> _EXERCISE DIRECTIONS_
Copy the records below word for word, leaving out the pictures.

* begin *

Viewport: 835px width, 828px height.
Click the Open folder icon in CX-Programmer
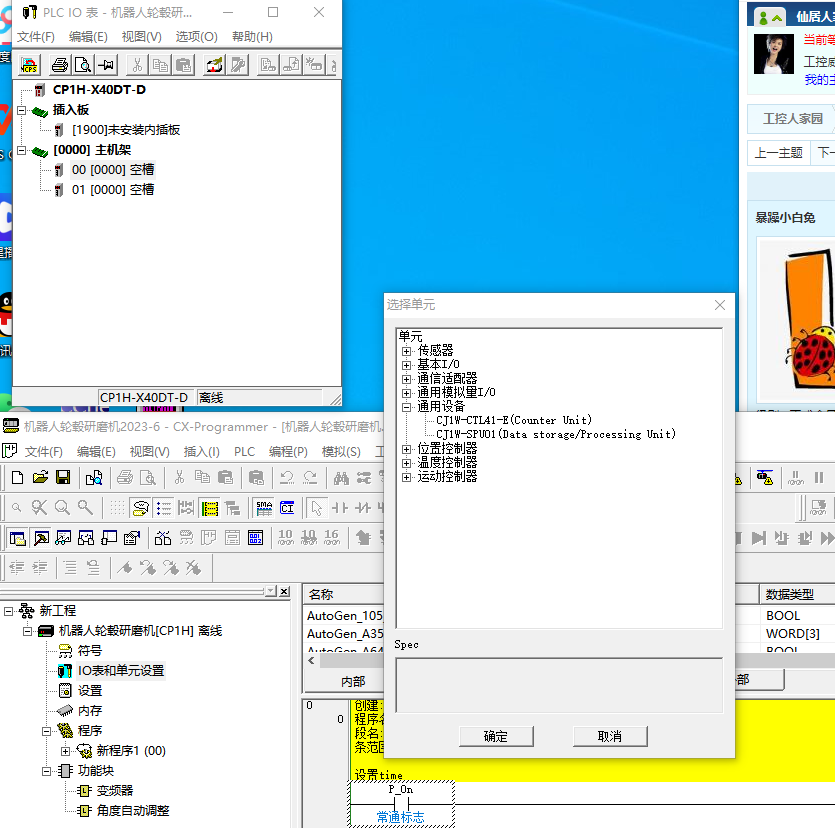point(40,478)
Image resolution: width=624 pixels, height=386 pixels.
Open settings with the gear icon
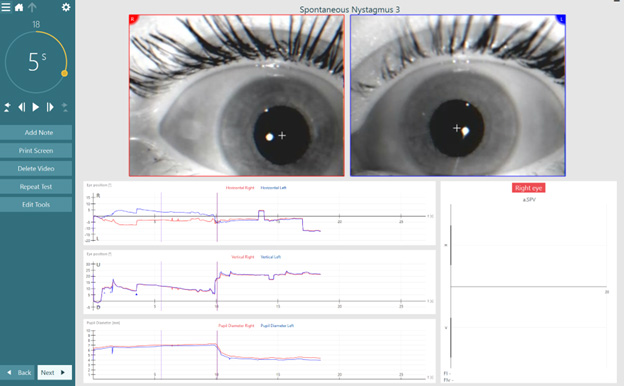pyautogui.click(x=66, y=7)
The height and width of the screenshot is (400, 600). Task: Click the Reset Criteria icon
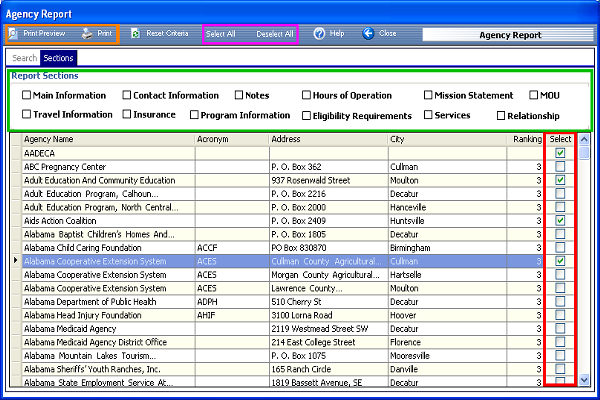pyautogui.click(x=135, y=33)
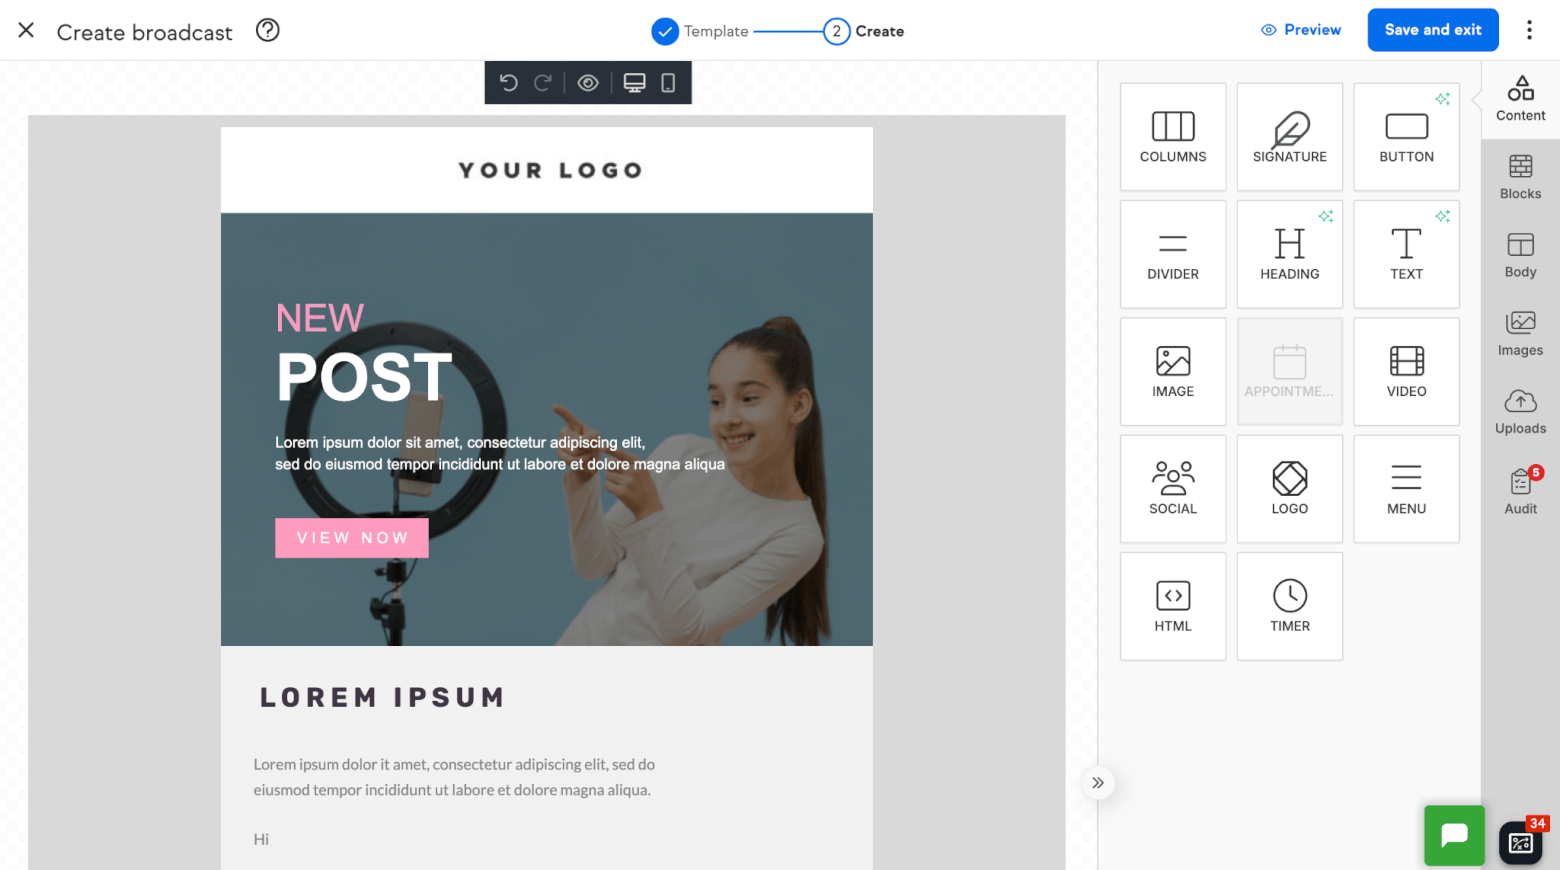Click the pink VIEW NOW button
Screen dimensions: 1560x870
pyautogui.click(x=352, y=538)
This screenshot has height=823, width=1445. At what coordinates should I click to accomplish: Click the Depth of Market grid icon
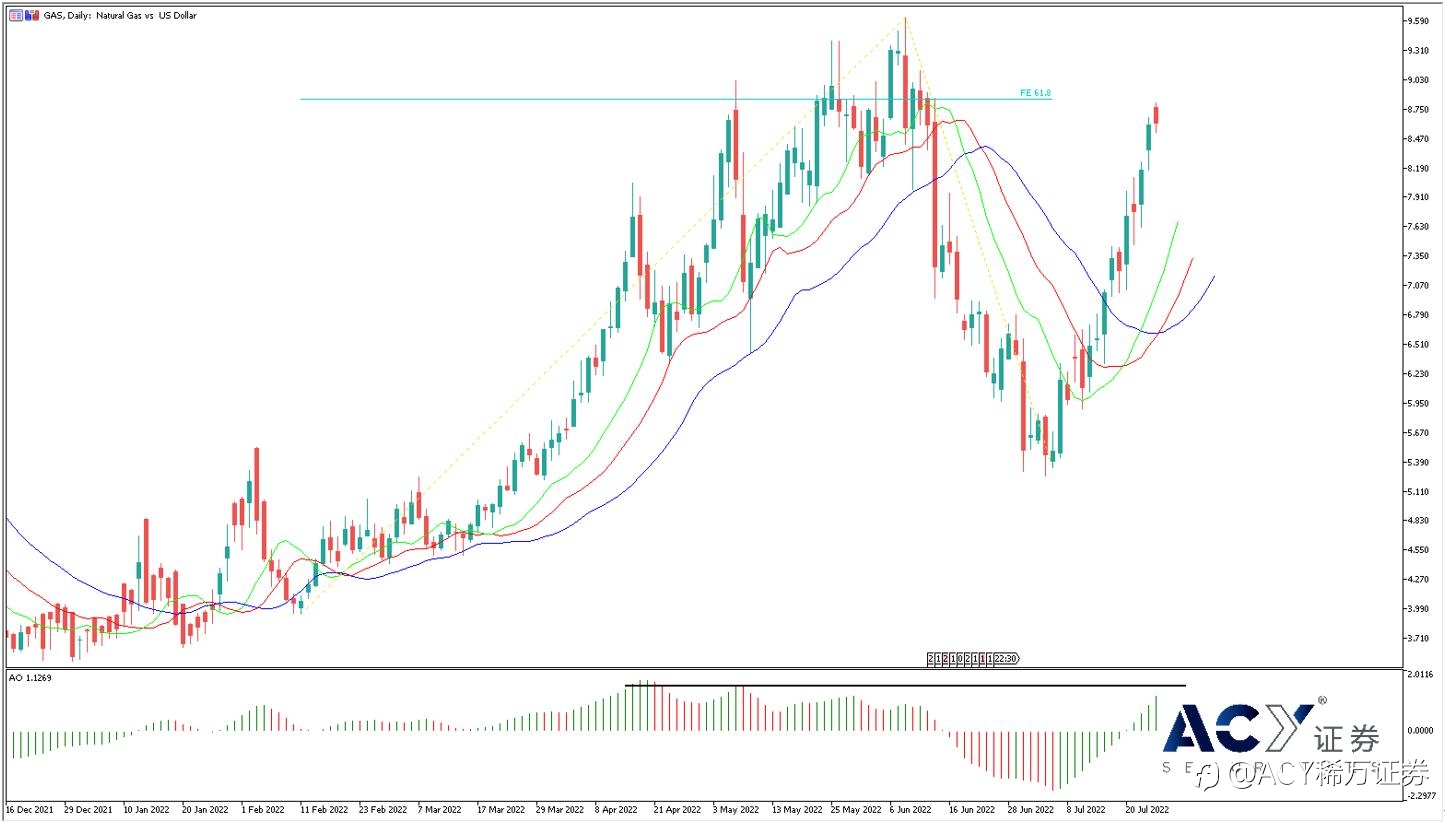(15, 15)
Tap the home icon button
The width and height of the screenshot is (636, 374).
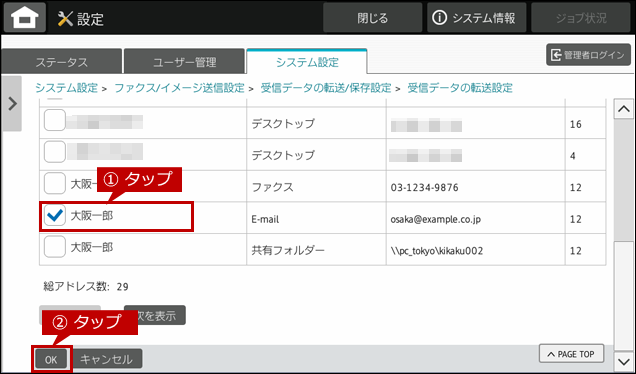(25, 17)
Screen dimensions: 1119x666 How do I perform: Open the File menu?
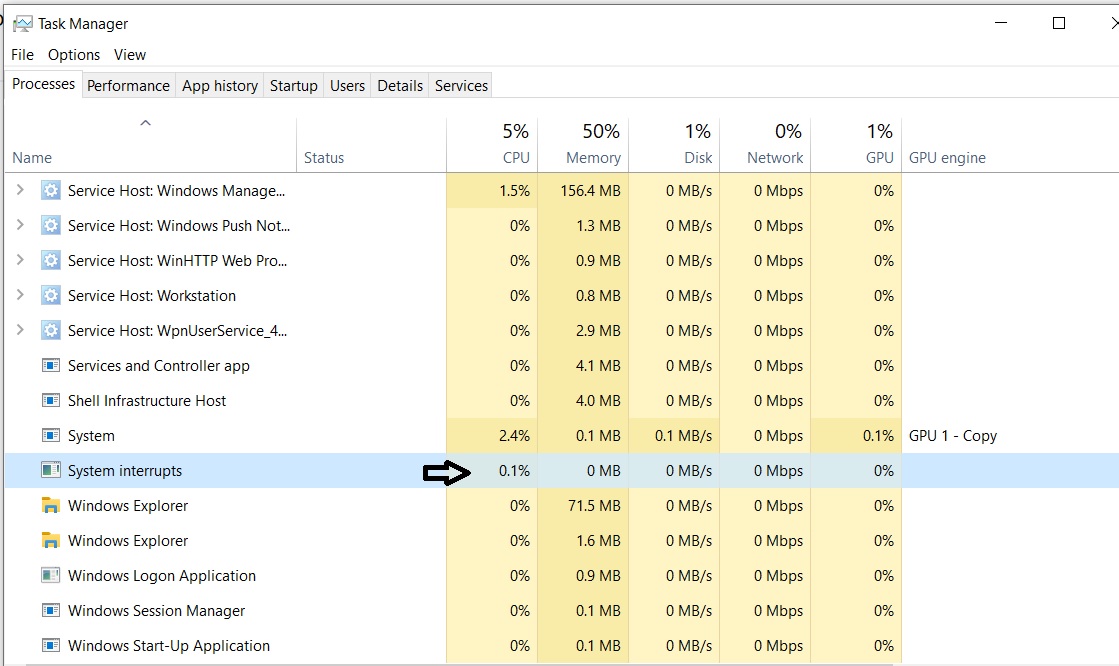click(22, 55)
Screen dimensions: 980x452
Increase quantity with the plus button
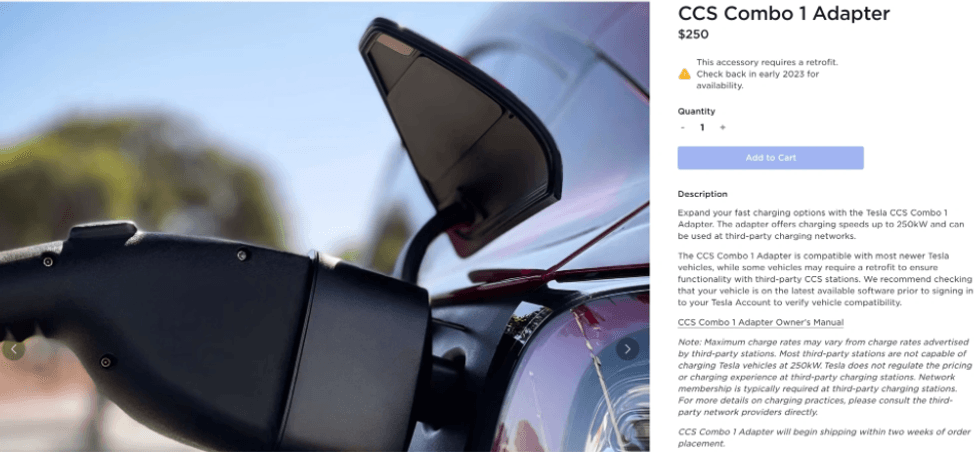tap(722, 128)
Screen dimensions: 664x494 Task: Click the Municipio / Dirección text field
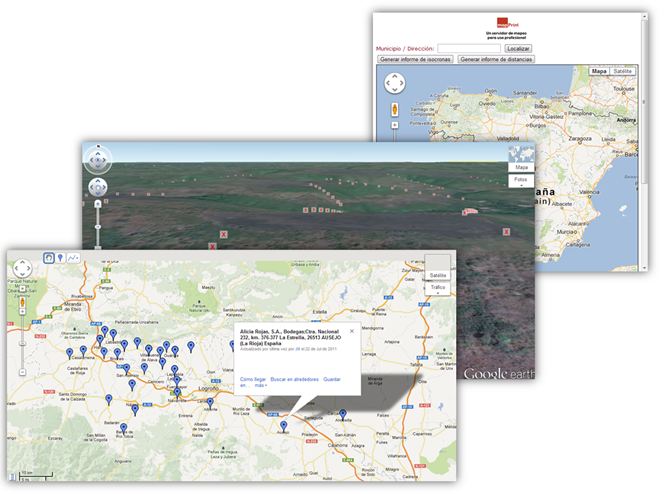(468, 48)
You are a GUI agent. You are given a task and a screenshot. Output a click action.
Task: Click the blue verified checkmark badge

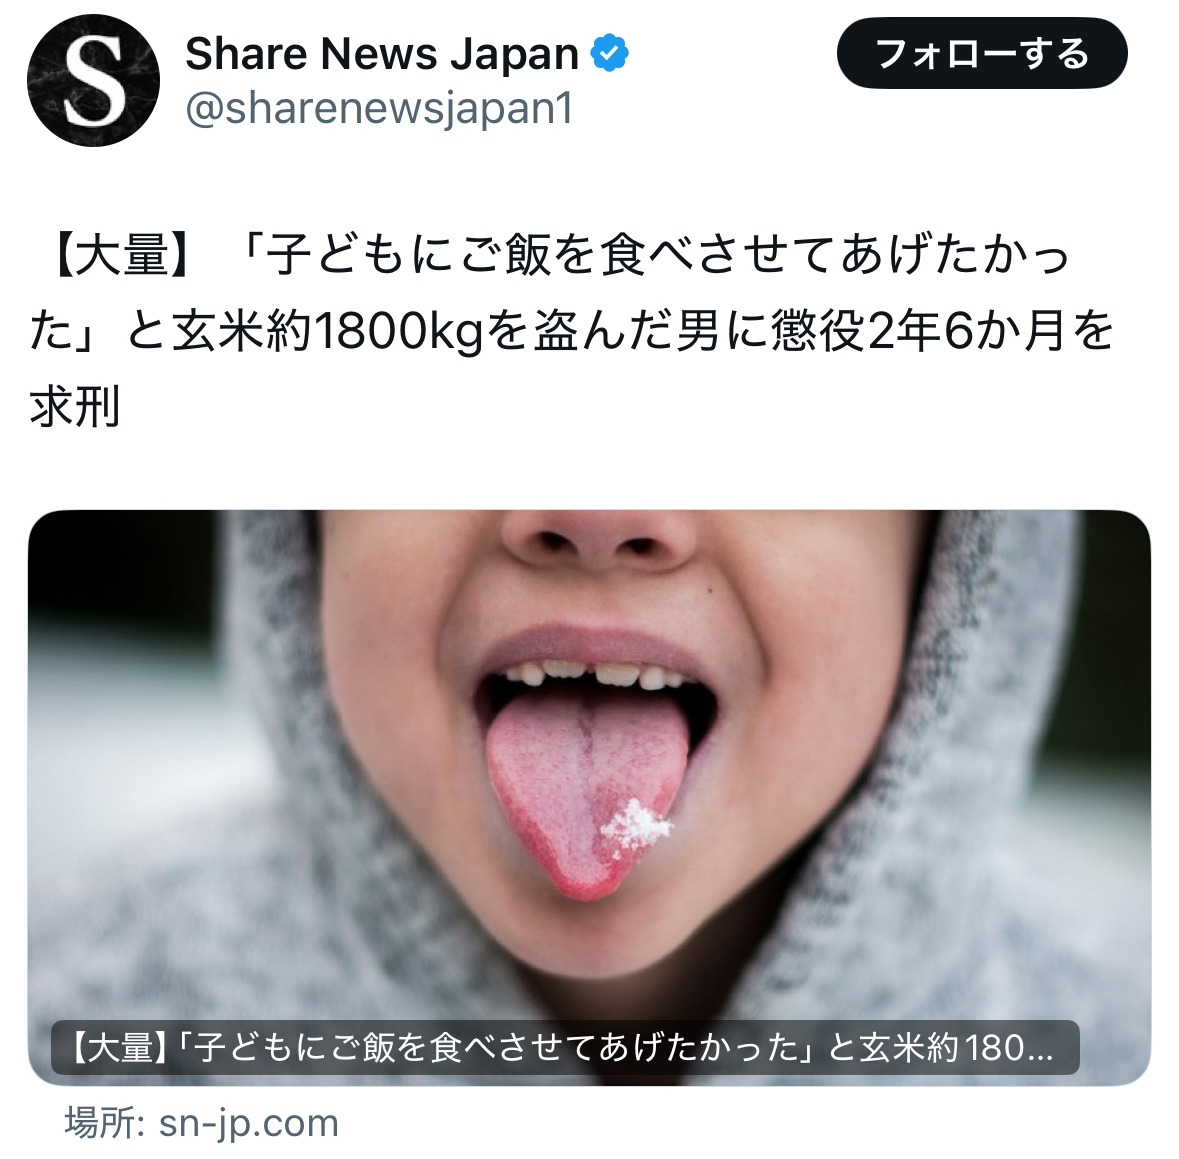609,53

* end *

> _EXERCISE SOLUTION_
Viewport: 835px width, 828px height.
Click the Open folder icon in CX-Programmer
point(40,478)
Image resolution: width=624 pixels, height=386 pixels.
Open settings with the gear icon
pyautogui.click(x=66, y=7)
The height and width of the screenshot is (400, 600). Task: Click the Reset Criteria icon
pyautogui.click(x=135, y=33)
Click the pink VIEW NOW button
Screen dimensions: 1560x870
pyautogui.click(x=352, y=538)
This screenshot has height=823, width=1445. At what coordinates should I click to accomplish: Click the Depth of Market grid icon
(15, 15)
Tap the home icon button
The width and height of the screenshot is (636, 374).
(25, 17)
Screen dimensions: 1119x666 How do I perform: Open the File menu?
click(22, 55)
Screen dimensions: 980x452
Increase quantity with the plus button
tap(722, 128)
Screen dimensions: 664x494 Task: Click the Municipio / Dirección text field
(468, 48)
You are a GUI agent. You are given a task and a screenshot. Output a click action.
Task: Click the blue verified checkmark badge

609,53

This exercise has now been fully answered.